- [Goal of the exercise]
Look for the line that has "The width and" in the material below; please repeat it and every line after it, exactly, up to and including the line that has "Click the Account", and nothing else.

- [Provided records]
··········
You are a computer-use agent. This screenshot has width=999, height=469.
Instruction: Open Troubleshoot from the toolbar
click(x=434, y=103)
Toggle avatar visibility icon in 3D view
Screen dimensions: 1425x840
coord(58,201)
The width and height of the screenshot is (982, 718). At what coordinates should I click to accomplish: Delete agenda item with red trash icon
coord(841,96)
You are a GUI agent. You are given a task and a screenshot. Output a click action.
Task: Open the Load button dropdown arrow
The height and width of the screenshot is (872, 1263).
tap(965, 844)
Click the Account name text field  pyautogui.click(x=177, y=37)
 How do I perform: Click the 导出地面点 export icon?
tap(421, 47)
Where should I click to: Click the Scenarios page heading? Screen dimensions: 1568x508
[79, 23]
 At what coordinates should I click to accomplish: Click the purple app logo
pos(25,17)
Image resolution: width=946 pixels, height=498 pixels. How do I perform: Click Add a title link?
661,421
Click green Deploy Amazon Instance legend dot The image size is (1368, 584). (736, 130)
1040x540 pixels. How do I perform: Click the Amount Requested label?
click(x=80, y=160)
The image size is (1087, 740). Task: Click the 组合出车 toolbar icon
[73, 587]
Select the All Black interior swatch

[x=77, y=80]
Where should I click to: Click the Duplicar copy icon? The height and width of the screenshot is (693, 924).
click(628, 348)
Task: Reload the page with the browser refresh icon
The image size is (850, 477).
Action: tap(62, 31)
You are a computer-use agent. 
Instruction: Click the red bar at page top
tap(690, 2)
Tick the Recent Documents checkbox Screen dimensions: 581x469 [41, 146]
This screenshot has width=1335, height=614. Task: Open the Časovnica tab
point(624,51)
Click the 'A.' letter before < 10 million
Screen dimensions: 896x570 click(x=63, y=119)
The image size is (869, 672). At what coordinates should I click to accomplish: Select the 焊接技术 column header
··········
- [Answer for this exercise]
The width and height of the screenshot is (982, 718). At what coordinates should I click to accomplish: Delete agenda item with red trash icon
coord(841,96)
You are a GUI agent. You are given a task and a screenshot. Output a click action.
Task: Open the Load button dropdown arrow
The height and width of the screenshot is (872, 1263).
tap(965, 844)
Click the Account name text field  pyautogui.click(x=177, y=37)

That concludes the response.